__What is expected__: Please convert the entries from the line with "The image size is (1073, 688)." up to and including the line with "(x=154, y=154)" into a Markdown table with two columns, Row (the row number) and Line, leaving out any blank lines.

## Begin

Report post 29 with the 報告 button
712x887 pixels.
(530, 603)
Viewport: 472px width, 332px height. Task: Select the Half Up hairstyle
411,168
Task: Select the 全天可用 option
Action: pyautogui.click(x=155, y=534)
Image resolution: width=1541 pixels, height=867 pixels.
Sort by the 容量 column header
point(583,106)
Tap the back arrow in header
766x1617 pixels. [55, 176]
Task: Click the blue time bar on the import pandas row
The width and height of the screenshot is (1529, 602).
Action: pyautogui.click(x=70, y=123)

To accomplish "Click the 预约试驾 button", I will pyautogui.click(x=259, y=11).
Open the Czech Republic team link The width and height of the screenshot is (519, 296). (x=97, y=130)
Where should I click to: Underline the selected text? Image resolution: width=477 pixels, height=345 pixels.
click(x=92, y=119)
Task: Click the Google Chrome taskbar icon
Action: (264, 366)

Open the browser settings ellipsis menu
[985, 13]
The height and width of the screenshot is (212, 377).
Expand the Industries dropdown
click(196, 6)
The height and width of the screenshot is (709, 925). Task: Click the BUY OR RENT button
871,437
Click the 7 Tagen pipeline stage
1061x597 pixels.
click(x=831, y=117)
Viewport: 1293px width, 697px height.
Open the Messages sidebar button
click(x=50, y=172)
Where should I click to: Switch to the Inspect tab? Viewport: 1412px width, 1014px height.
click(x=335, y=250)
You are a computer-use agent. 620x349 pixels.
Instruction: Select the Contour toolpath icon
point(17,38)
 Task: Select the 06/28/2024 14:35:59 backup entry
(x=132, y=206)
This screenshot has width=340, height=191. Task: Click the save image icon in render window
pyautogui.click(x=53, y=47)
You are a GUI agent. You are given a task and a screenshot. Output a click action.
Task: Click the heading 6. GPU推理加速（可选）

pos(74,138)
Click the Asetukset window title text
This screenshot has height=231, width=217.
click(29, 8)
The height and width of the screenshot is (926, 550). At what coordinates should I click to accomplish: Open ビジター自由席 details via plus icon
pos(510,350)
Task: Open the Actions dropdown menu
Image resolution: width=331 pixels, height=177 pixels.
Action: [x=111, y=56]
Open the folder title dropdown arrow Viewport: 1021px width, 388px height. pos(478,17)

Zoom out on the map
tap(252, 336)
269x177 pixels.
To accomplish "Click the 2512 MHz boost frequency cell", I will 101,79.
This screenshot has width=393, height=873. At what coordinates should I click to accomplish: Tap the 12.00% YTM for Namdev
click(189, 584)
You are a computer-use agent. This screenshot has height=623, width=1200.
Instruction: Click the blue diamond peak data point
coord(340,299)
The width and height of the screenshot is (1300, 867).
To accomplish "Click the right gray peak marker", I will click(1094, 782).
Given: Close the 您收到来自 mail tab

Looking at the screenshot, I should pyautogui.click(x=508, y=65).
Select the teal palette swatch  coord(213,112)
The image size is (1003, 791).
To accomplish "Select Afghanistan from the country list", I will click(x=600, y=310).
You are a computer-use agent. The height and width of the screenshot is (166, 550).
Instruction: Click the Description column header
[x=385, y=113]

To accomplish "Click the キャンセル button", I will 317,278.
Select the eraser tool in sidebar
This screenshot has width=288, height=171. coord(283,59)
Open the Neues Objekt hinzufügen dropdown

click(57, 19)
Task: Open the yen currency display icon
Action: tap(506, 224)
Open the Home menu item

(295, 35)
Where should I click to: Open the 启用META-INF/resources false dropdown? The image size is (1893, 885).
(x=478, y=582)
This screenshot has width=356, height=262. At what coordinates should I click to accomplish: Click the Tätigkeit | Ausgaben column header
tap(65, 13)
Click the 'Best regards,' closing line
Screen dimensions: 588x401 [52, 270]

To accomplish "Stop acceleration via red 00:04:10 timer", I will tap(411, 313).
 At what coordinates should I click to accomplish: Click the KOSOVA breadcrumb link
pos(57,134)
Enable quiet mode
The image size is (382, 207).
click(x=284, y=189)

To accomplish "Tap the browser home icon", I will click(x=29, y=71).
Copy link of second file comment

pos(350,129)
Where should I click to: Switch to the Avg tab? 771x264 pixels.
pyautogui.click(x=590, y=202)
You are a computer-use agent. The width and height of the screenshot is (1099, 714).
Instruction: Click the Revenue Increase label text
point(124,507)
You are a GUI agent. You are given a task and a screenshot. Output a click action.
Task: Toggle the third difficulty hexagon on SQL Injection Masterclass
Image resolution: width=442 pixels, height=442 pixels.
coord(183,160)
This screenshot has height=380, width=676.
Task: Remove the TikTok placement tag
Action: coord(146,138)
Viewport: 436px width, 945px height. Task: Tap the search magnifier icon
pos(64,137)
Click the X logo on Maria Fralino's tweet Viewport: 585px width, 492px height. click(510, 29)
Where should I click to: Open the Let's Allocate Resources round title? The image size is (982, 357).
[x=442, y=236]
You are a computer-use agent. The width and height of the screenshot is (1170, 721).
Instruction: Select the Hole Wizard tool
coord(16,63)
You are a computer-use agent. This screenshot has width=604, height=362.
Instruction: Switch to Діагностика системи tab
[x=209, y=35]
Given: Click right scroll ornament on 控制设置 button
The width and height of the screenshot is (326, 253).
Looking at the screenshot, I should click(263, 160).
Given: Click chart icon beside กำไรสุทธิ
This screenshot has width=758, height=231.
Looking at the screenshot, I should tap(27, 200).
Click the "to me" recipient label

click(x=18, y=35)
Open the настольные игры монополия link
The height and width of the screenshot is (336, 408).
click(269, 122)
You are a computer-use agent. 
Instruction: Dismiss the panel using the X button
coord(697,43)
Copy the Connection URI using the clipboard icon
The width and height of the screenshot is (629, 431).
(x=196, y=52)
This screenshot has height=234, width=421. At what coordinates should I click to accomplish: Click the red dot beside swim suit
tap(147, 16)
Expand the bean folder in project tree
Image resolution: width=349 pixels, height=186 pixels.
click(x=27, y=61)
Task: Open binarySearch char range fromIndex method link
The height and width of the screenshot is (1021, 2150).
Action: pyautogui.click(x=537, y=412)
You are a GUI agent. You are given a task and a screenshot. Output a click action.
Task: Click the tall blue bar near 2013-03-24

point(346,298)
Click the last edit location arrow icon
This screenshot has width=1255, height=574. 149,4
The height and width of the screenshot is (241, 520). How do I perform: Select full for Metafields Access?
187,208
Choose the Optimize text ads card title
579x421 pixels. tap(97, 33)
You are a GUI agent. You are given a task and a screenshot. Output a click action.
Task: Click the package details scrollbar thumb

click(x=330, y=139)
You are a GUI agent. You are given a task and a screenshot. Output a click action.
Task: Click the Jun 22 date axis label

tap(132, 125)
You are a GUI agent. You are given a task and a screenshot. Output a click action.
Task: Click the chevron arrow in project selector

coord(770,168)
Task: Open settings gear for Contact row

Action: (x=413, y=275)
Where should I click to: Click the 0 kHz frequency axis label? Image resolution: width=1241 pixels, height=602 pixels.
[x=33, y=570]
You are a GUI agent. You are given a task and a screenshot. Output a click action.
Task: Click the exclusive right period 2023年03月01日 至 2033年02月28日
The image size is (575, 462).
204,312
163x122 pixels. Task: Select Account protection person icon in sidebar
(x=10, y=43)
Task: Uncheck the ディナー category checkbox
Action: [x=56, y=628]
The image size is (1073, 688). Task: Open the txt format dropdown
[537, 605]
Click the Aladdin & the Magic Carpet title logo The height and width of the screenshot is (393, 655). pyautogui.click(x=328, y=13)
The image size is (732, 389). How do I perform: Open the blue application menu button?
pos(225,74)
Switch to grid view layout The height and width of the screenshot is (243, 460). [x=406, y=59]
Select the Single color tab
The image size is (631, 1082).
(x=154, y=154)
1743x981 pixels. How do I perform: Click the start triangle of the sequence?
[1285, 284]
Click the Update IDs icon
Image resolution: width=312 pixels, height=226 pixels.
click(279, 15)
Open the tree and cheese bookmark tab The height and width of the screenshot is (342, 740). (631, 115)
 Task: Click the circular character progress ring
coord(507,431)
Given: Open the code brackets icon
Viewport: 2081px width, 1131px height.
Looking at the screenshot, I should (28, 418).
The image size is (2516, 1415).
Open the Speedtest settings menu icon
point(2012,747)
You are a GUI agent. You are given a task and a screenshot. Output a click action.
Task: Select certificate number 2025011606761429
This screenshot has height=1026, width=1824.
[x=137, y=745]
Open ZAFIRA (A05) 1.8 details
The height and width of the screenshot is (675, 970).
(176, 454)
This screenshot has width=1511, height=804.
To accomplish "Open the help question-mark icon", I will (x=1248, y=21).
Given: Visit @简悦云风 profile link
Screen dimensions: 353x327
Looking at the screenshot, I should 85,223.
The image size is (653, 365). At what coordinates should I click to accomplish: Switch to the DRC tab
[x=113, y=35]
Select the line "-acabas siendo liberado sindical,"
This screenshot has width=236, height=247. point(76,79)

## End

__Reply__:
| Row | Line |
|---|---|
| 1 | The image size is (1073, 688). Task: Open the txt format dropdown |
| 2 | [537, 605] |
| 3 | Click the Aladdin & the Magic Carpet title logo The height and width of the screenshot is (393, 655). pyautogui.click(x=328, y=13) |
| 4 | The image size is (732, 389). How do I perform: Open the blue application menu button? |
| 5 | pos(225,74) |
| 6 | Switch to grid view layout The height and width of the screenshot is (243, 460). [x=406, y=59] |
| 7 | Select the Single color tab |
| 8 | The image size is (631, 1082). |
| 9 | (x=154, y=154) |